How decoupling deploy from release with feature flags turned a high-stress Rails monolith into boring daily ships, and the war stories that pushed me there.
It was a Wednesday evening, my migration had been live for about nine minutes, and login was returning 100% errors. I’d reviewed the migration that morning. I’d ack’d it. I’d shipped on a Wednesday on purpose, because at the creator economy platform I worked at we shipped every day and Wednesdays were as boring as deploys got.
Yeah. Boring deploys. That was the lie I believed for a long time.
Trunk-based, green CI, daily ships, fast pipelines. On the dashboard it looked great, and the team had earned all of it. We could get a hotfix from “merged” to “in production” in maybe twelve minutes including the migration step.

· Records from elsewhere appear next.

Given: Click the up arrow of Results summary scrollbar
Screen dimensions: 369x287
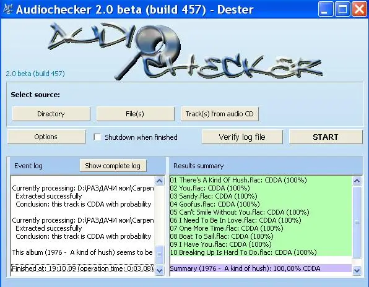Looking at the screenshot, I should point(357,181).
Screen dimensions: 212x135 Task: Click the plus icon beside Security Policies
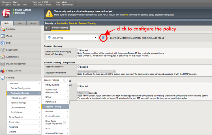pos(65,80)
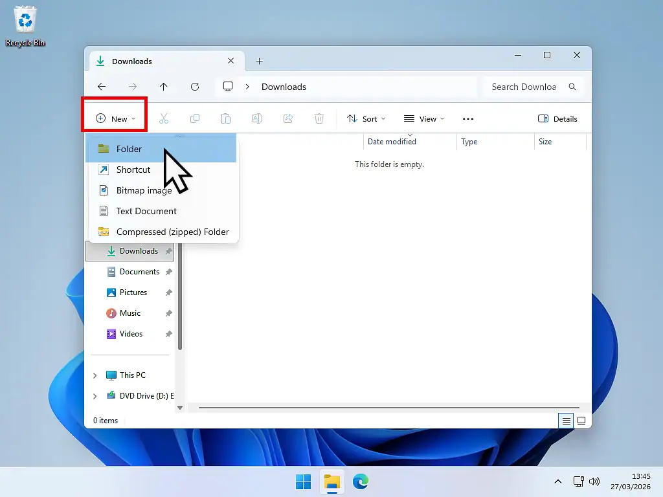Switch to large thumbnails view layout

(581, 420)
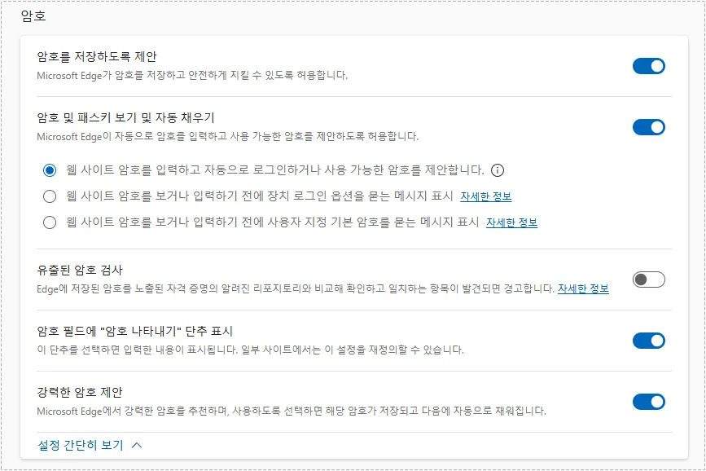Click the upward chevron next to 설정 간단히 보기

coord(137,445)
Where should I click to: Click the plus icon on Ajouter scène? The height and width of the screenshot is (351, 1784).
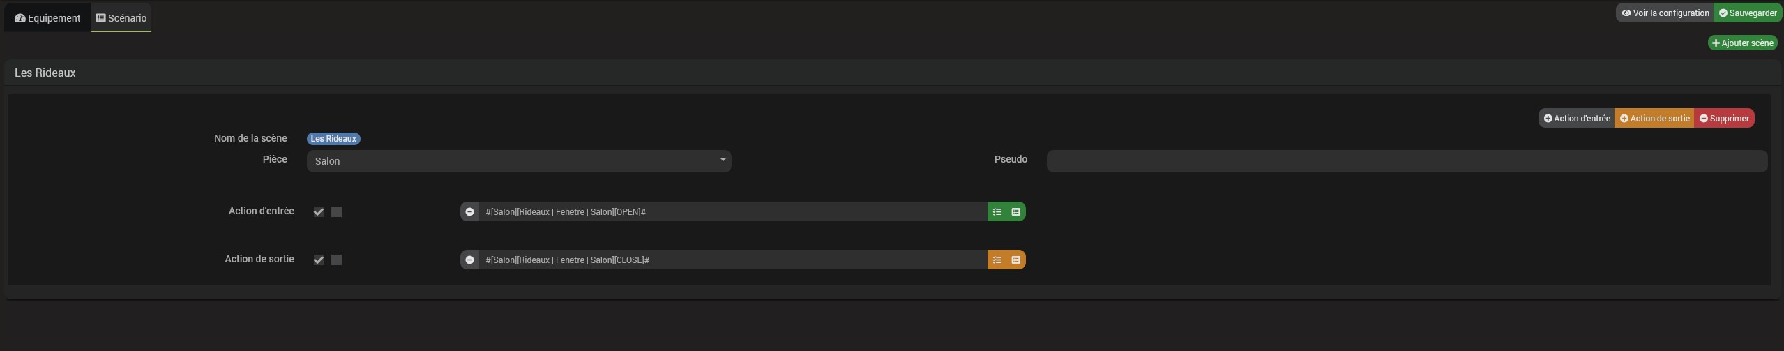1716,43
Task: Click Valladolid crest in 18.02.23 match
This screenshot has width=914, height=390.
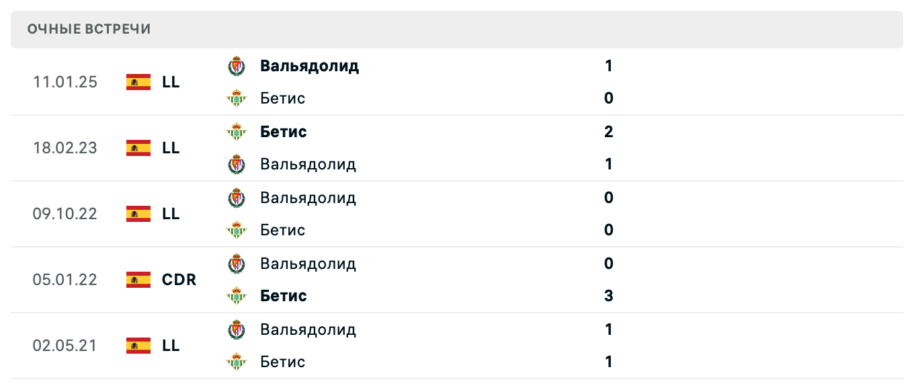Action: 236,164
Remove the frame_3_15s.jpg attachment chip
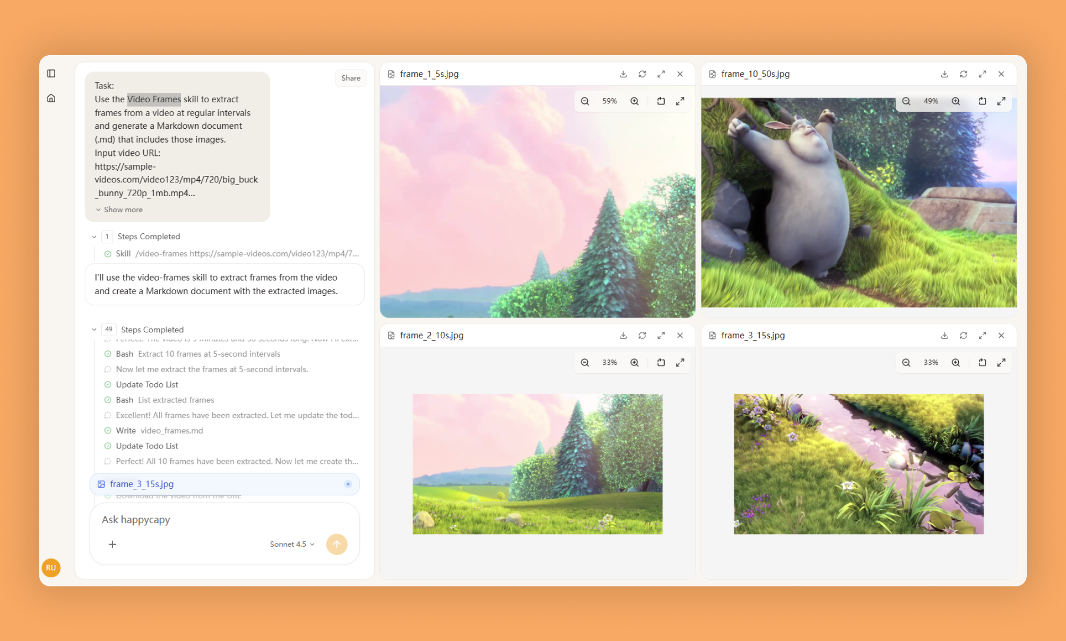 tap(348, 484)
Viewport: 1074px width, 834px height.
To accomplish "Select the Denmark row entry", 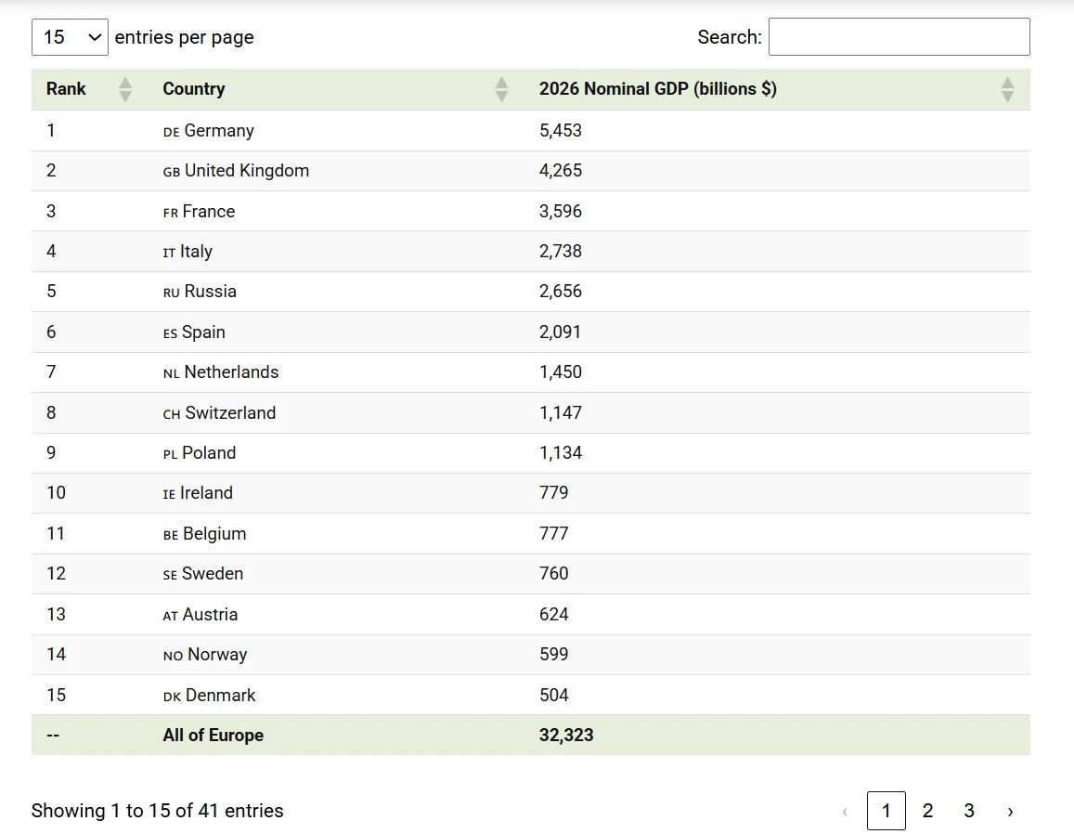I will [x=220, y=696].
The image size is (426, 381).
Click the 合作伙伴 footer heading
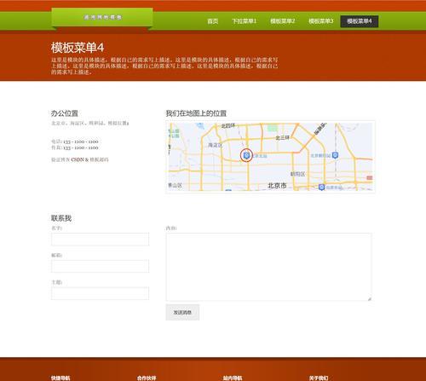pyautogui.click(x=147, y=378)
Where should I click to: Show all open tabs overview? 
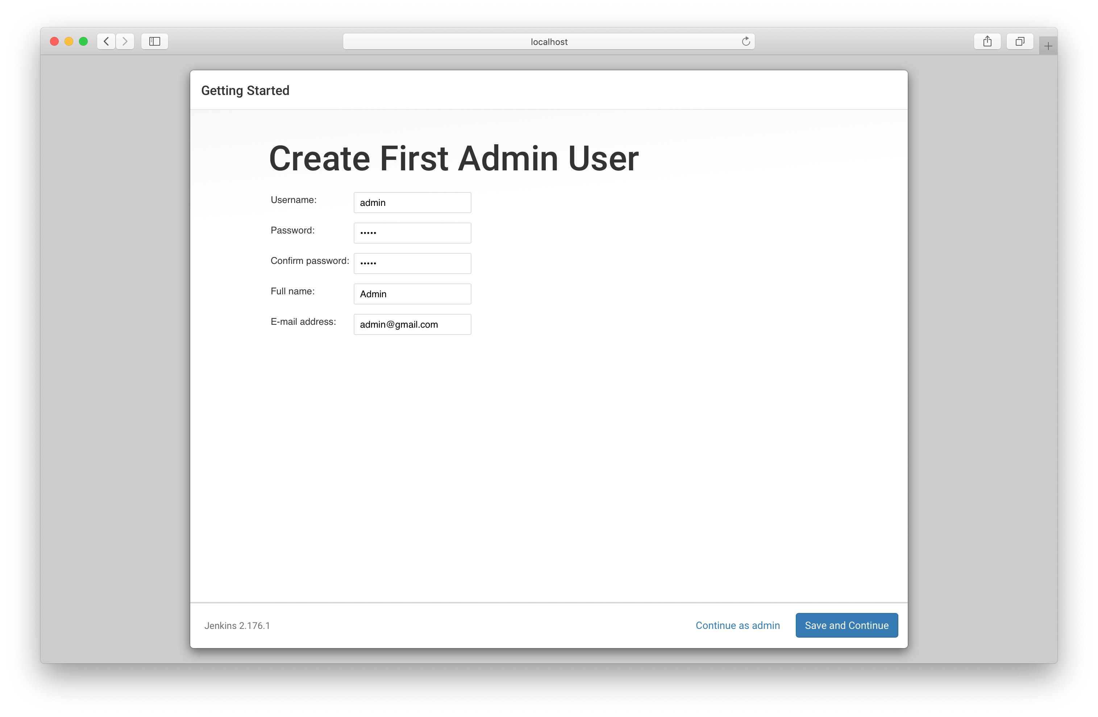click(x=1020, y=41)
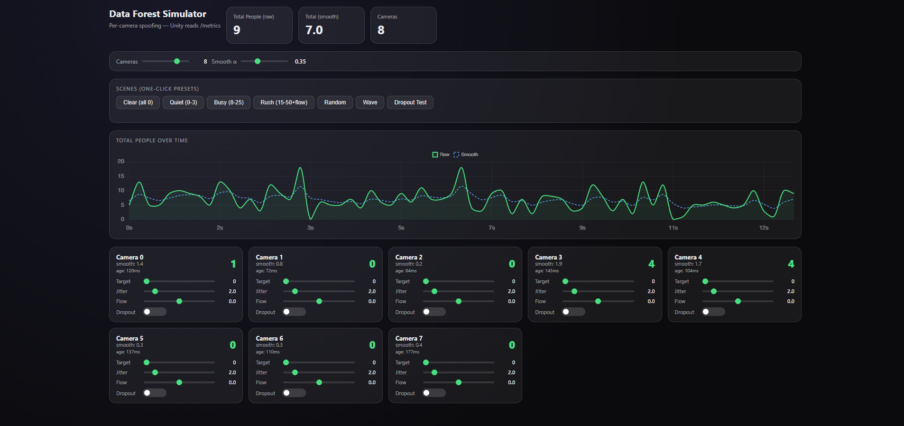Click the Smooth α slider handle

click(x=258, y=61)
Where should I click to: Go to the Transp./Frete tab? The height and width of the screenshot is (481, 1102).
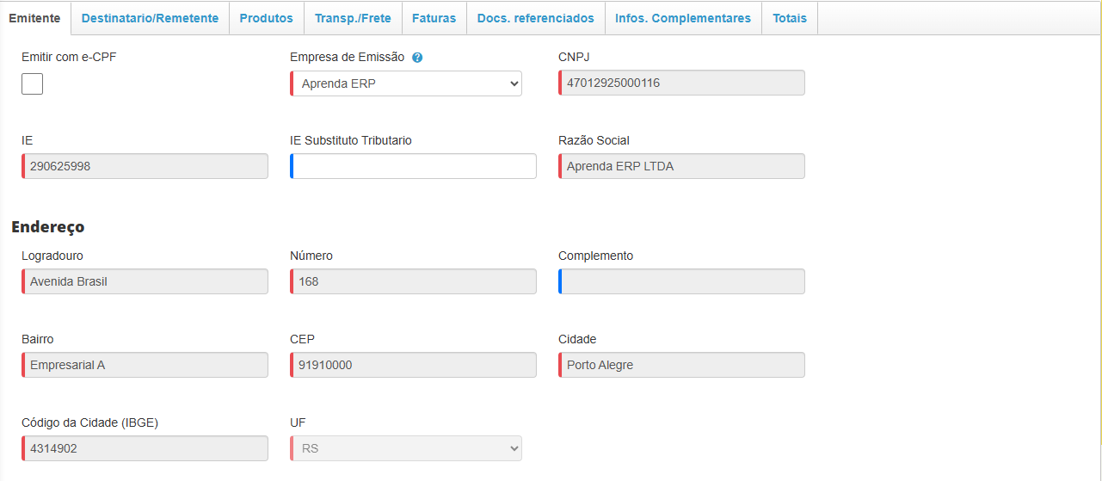(353, 18)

Here’s the thing nobody had said out loud yet. Deploy and release were the same event. Every merge into main went straight to customers. When the code shipped, the behavior shipped. The “boring” daily ship was actually a high-wire act with very fast feet.
That works right up until it doesn’t.
So that Wednesday. Rails monolith, Aurora PostgreSQL, late-evening deploy. We were adding a non-null column to users, a table with hundreds of millions of rows. The migration used the strong_migrations helper for add_column_with_default, the “safer than raw ActiveRecord” path. I’d read it. I’d approved it. It was supposed to be safe.
It wasn’t. The migration grabbed an ACCESS EXCLUSIVE lock on users while applying the default backfill. On Aurora at that row count, that meant about 90 seconds of blocked writes. Login, sign-up, password reset, every webhook tied to user creation. All blocked.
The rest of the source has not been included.